■ Work order: Everything from the line containing "This screenshot has height=105, width=153." to the last line of the material below must be retyped exactly, both ends included; skip the pictures.

■ Information:

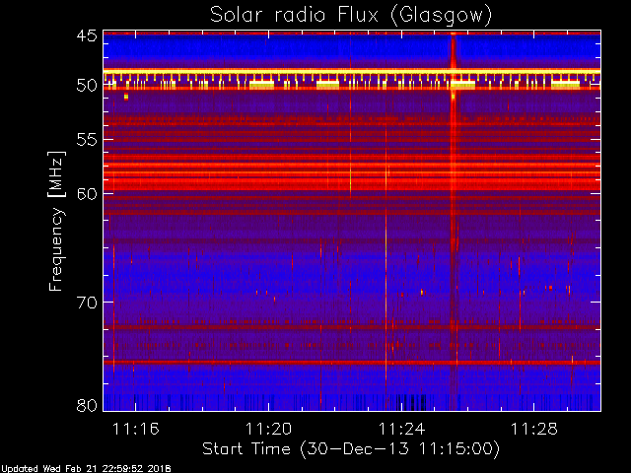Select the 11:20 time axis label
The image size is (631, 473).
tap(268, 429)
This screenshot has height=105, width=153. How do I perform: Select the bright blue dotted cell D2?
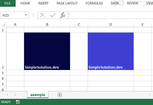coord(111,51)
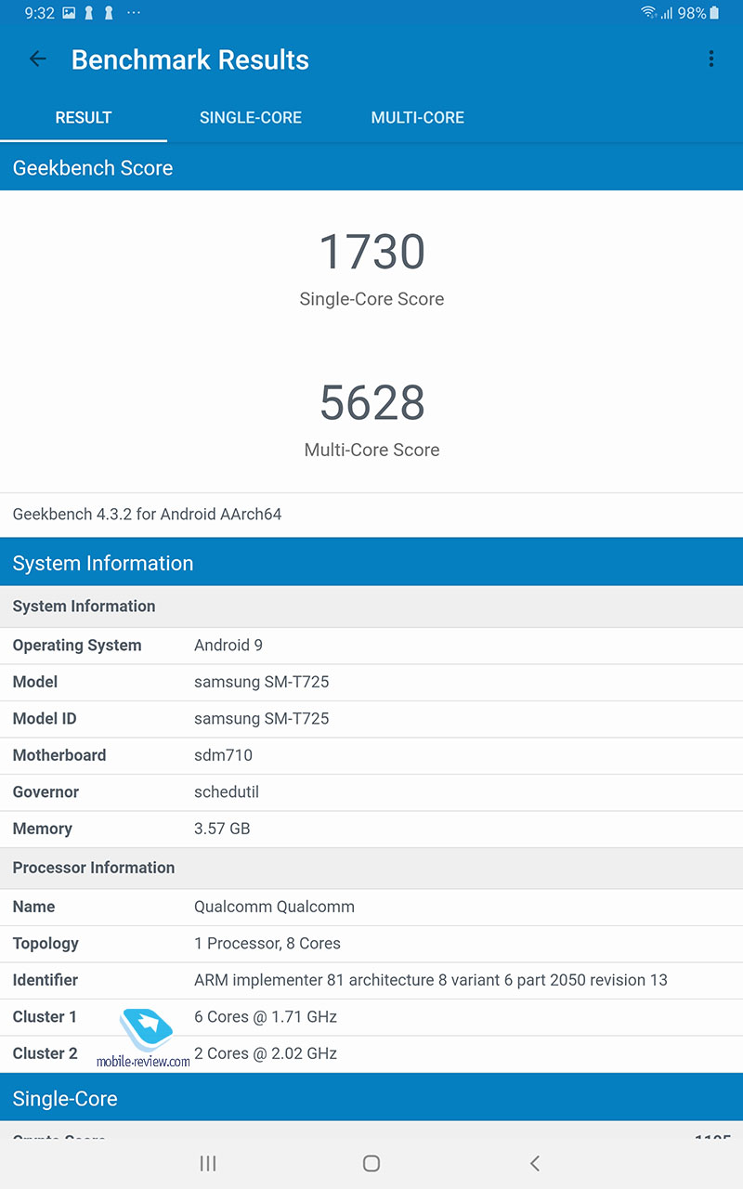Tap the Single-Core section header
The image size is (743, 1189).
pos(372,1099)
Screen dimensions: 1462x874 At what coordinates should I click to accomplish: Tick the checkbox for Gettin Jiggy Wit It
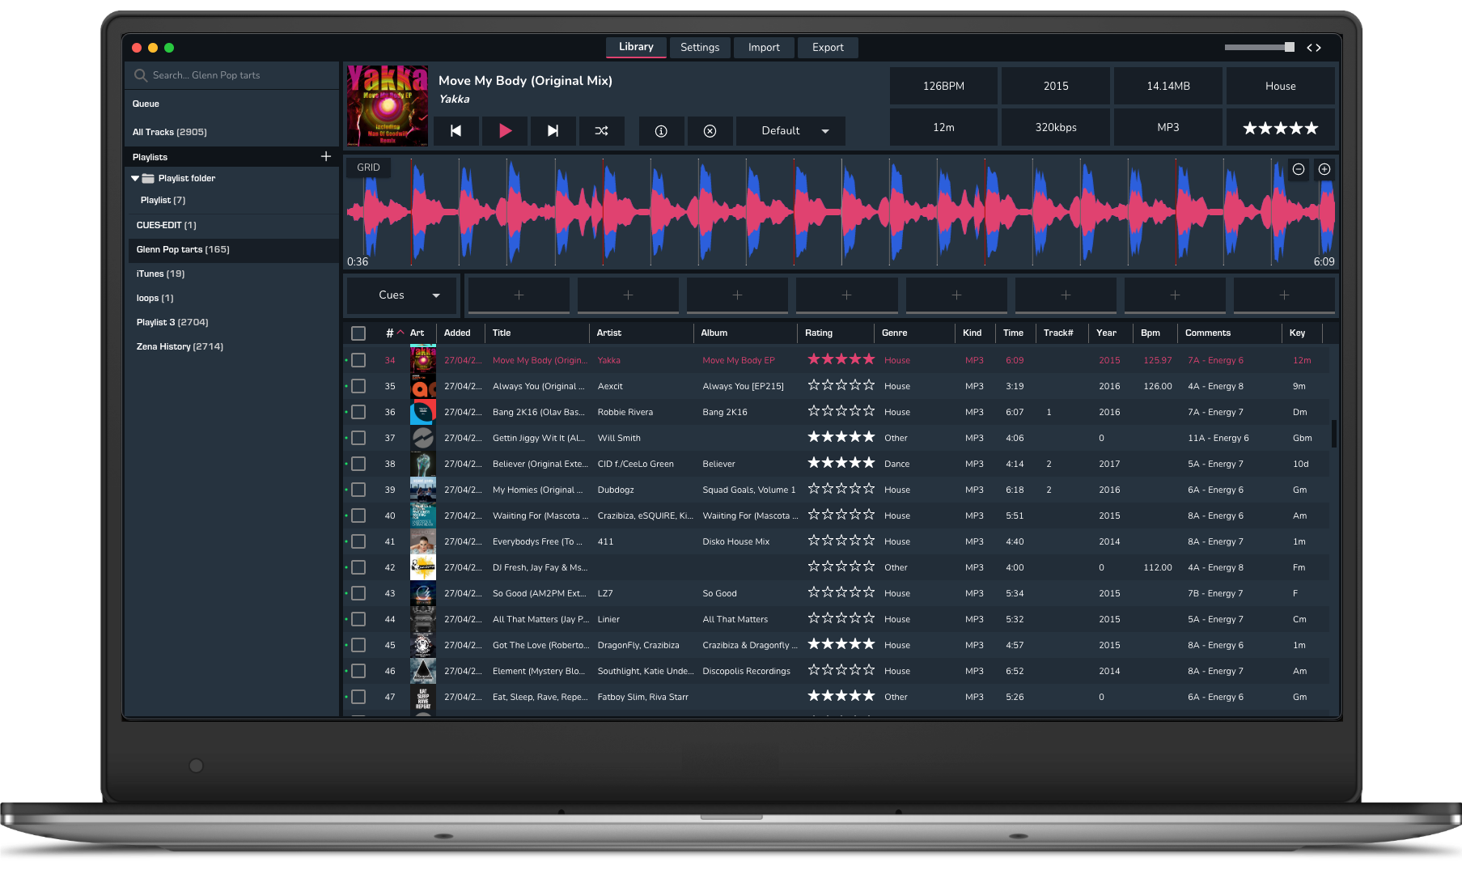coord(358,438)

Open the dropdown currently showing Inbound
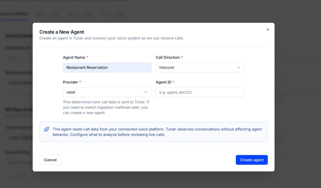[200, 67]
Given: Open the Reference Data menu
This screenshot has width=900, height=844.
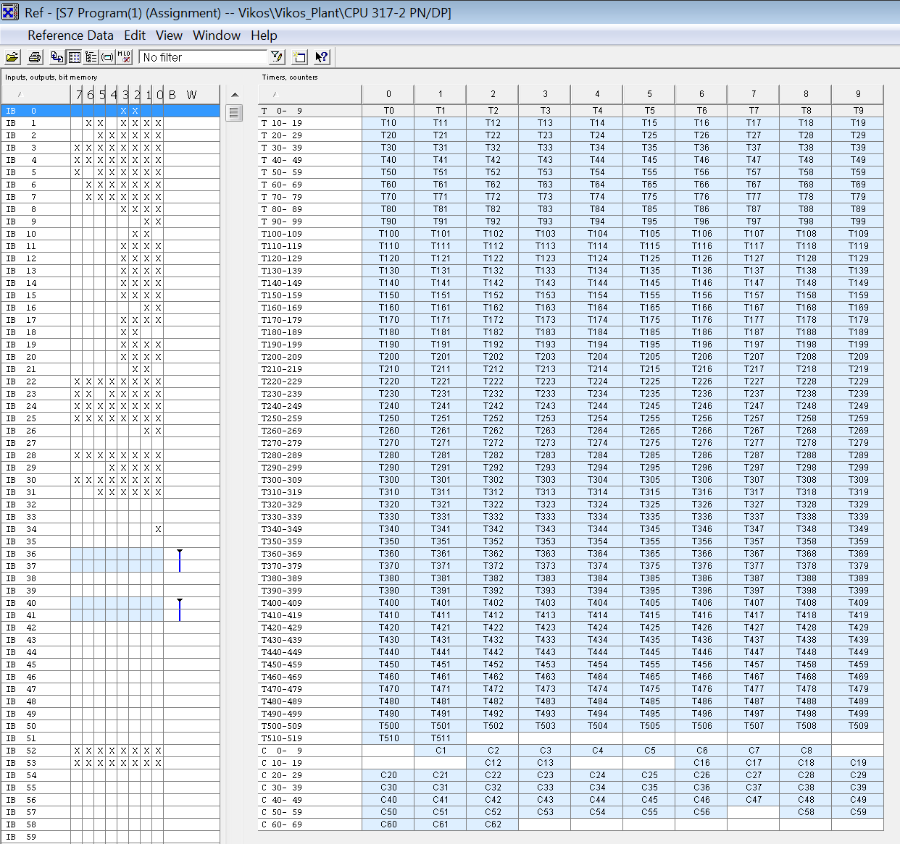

■ Written solution:
This screenshot has height=105, width=153. How do I perform: Select the bright blue dotted cell D2?
coord(111,51)
Tap the Single-Core section header
The image size is (743, 1189).
pos(372,1099)
Screen dimensions: 1462x874 At what coordinates should I click to accomplish: Tick the checkbox for Gettin Jiggy Wit It
coord(358,438)

Open the dropdown currently showing Inbound
[200, 67]
Given: Open the Reference Data menu
This screenshot has width=900, height=844.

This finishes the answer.